Third, objectively applying the broad strategy definitions from the compilation was challenging, requiring further discussion among the coding team to crystallise applications of each strategy within this setting. For example, ‘developing and organising quality management systems’ broadly includes efforts around planning procedures that monitor clinical practices and outcomes; in our setting, this specifically manifested as the design of an online survey platform, installation of scoring software on agency computers and an email alert system to collect, score, store and share the behavioural health screening and assessment activities. Coding the activities required project knowledge (key players, their roles and history with the program, explicit and implicit goals, barriers, timeline, etc.). However, by having coders from the evaluation team who were also involved with project planning, we introduced the potential for additional bias. Therefore, a third coder with limited knowledge of the project was brought on to build a stronger consensus around code application. To facilitate specification of strategies, especially the intended outcomes, future efforts to capture implementation strategies might include more targeted follow-up and guidance for project personnel about how they describe their activities to facilitate a more objective coding process.

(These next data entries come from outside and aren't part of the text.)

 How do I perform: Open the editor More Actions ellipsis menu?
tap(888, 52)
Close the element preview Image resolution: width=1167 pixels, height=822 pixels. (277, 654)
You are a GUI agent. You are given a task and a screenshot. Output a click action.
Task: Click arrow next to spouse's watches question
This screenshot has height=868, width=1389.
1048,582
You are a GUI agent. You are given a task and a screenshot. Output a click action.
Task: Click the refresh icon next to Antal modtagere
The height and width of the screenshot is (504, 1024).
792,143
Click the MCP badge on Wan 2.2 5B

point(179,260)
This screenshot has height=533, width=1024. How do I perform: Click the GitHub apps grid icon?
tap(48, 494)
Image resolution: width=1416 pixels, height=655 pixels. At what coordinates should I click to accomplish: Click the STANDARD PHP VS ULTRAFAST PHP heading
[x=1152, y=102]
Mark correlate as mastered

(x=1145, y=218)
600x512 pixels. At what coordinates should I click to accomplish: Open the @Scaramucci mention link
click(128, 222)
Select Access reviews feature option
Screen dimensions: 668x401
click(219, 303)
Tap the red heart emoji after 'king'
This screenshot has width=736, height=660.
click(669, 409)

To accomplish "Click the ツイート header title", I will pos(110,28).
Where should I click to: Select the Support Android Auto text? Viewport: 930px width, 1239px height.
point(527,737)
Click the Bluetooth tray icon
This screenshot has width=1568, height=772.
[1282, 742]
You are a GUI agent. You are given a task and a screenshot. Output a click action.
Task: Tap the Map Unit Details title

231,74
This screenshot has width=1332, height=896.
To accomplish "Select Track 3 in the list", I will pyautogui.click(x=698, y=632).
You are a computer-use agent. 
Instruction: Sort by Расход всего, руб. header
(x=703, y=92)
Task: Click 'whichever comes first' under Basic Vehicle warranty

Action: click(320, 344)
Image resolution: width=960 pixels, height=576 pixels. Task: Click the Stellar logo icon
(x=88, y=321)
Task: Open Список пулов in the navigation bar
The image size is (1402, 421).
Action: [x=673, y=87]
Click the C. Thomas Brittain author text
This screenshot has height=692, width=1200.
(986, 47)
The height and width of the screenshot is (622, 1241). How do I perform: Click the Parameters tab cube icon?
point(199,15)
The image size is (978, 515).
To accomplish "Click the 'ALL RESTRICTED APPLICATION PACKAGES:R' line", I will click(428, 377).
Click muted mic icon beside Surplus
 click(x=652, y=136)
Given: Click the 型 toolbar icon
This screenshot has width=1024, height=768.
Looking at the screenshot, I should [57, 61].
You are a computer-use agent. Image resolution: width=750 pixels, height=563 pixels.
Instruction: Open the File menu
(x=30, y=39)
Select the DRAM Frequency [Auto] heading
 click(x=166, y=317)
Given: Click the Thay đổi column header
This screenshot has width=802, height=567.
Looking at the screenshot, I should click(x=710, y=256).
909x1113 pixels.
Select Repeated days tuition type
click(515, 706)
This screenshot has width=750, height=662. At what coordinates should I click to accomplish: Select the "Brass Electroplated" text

Likewise, coders might need training and assistance to apply strategy taxonomies [43] and ample time to build consensus around how strategies manifest in the data.

Conclusion

This article presents a method for tracking implementation strategies based on regularly collected activity logs completed by key project personnel. In an application of this approach to an implementation project, the data were used to identify discrete implementation strategies, describe their temporal ordering, estimate dose and pinpoint critical implementation actors. This approach might be especially useful for capturing and specifying a broad range of formal and ‘behind the scenes’ implementation strategies, and promote consistent strategy reporting so that the field can better evaluate their effectiveness. These results and described limitations serve as a promising resource for guiding future assessment of implementation efforts both in clinical and research settings.